Task prompt: Can you transcribe every entry word for word, skipping the images?

The input:
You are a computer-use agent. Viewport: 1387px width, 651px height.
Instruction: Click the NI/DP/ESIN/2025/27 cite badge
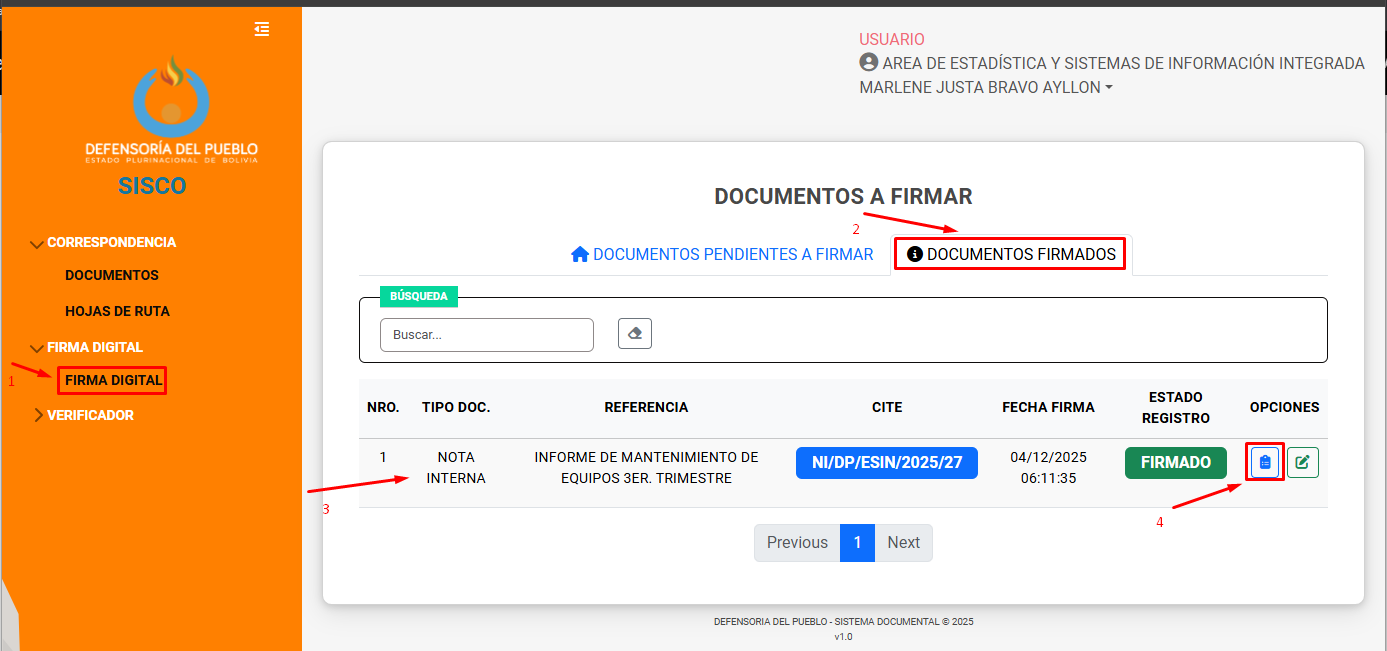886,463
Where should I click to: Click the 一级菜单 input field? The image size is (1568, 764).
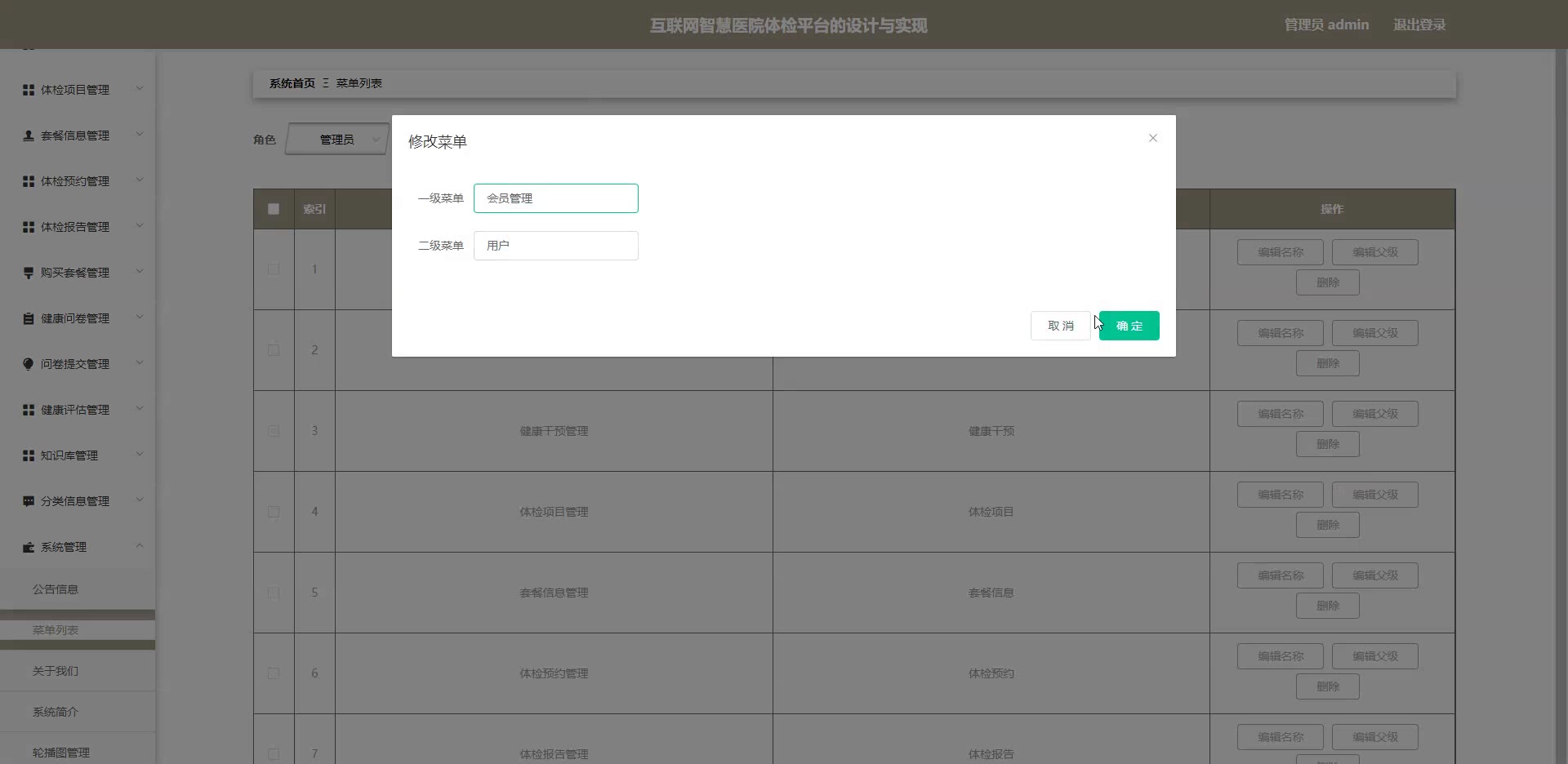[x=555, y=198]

Output for this task:
You are a computer-use agent. Viewport: 1387px width, 651px height.
Instruction: Click the NI/DP/ESIN/2025/27 cite badge
886,463
Where should I click to: Click the 一级菜单 input field? The image size is (1568, 764).
[x=555, y=198]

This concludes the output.